SOMATÓRIA
“Aos missionários à quem o arcebispo Dr. Fr. João da Madre de Deus recomendava muito as vias sacras, que enchendo a cidade de cruzes, chamavam do púlpito as pessoas por seus nomes, repreendendo à quem faltava.”
SONETO
Via de perfeição é a sacra via,
Via do Céu, caminho da verdade:
Mas ir ao Céu com tal publicidade,
Mais que à virtude, o boto à hipocrisia.
O ódio é d’alma infame companhia,
A paz deixou-a Deus à cristandade:
Mas arrastar por força, uma vontade,
Em vez de perfeição é tirania.
O dar pregões do púlpito é indecência,
Que de fulano? venha aqui sicrano:
Porque o pecado, o pecador se veja:
É próprio de um Porteiro d’audiência,
E se nisto maldigo, ou mal me engano,
Eu me submeto à Santa Madre Igreja.
(MATOS, G. de. Antologia. Porto Alegre: L&M Pocket, 2009, p. 78-79)
Vocabulário
- Dar pregões do púlpito: equivale a pregar sermões na tribuna da Igreja, o lugar mais alto, o que representava a aproximação do Deus celestial.

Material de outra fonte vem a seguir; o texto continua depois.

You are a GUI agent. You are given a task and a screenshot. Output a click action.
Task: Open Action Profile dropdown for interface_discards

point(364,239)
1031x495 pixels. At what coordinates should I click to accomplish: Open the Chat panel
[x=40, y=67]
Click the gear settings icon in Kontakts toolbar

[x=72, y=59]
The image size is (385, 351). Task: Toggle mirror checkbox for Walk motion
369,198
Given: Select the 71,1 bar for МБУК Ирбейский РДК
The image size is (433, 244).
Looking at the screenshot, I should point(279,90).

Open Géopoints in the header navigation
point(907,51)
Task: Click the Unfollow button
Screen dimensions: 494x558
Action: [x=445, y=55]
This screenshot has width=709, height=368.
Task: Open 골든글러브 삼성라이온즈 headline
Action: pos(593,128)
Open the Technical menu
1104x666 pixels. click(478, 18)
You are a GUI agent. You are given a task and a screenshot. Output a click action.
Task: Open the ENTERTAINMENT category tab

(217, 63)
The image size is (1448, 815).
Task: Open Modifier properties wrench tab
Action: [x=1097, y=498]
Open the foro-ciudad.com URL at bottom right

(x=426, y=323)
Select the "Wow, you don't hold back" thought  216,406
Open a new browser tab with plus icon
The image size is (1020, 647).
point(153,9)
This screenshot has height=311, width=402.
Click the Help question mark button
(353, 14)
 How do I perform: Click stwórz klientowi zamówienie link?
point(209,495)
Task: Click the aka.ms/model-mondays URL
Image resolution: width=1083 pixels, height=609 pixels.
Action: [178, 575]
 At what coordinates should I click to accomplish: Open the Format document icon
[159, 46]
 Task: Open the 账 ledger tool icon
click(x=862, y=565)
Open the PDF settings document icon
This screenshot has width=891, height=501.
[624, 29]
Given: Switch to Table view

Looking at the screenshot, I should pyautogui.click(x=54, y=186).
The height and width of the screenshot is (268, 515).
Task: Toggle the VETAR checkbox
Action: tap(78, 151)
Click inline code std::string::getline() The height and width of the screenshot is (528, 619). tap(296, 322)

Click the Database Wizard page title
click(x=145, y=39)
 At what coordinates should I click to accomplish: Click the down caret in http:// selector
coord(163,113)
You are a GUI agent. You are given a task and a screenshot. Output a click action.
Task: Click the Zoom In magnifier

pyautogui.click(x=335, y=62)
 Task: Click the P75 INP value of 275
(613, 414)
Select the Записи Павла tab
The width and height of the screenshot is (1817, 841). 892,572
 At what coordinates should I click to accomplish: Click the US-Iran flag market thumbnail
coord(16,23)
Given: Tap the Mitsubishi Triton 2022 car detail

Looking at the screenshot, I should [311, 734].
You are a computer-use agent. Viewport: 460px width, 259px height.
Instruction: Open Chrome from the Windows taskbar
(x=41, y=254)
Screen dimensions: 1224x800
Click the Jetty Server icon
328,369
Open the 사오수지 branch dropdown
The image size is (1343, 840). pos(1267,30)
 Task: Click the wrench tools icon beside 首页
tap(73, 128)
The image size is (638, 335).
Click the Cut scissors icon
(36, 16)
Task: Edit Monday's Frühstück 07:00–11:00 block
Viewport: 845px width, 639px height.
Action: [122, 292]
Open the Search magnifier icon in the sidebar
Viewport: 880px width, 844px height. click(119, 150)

- Que de fulano: equivale a “Cadê fulano?”
- boto: verbo “botar”, atribuir (primeira pessoa, singular, no presente do indicativo).
- infame: desonrada.
Assinale o que for correto.
01) A crítica de cunho moral em relação ao comportamento dos missionários é evidente. Para o eu lírico, o pecado não consiste em se ausentar da via sacra, e sim em constranger, publicamente, a pessoa ausente.
02) A hipocrisia, a tirania e a indecência como defeitos morais nos missionários explica a razão pela qual o poeta ignorou o clero e seus hábitos. A falsidade do clero fez que ele se afastasse da Igreja, que raramente aparece em sua produção.
04) “Mas ir ao Céu com tal publicidade” (terceiro verso da primeira estrofe) é uma ironia. O acesso ao paraíso cristão se dá por meio da prática da virtude, que não visa a ser exibida publicamente.
08) O eu lírico exalta os missionários que promoviam as vias sacras quando os chama de “Porteiro d’audiência”. Nesse caso, os religiosos são comparados a São Pedro, o santo que, popularmente, é conhecido como Porteiro do Céu.
16) A censura moral no poema refere-se aos padres que não cumpriam a contento a sua função. A presença do elemento sagrado e religioso era tão forte na produção poética de Gregório de Matos que essa vertente da sua lírica ficou conhecida como “poesia sacra”.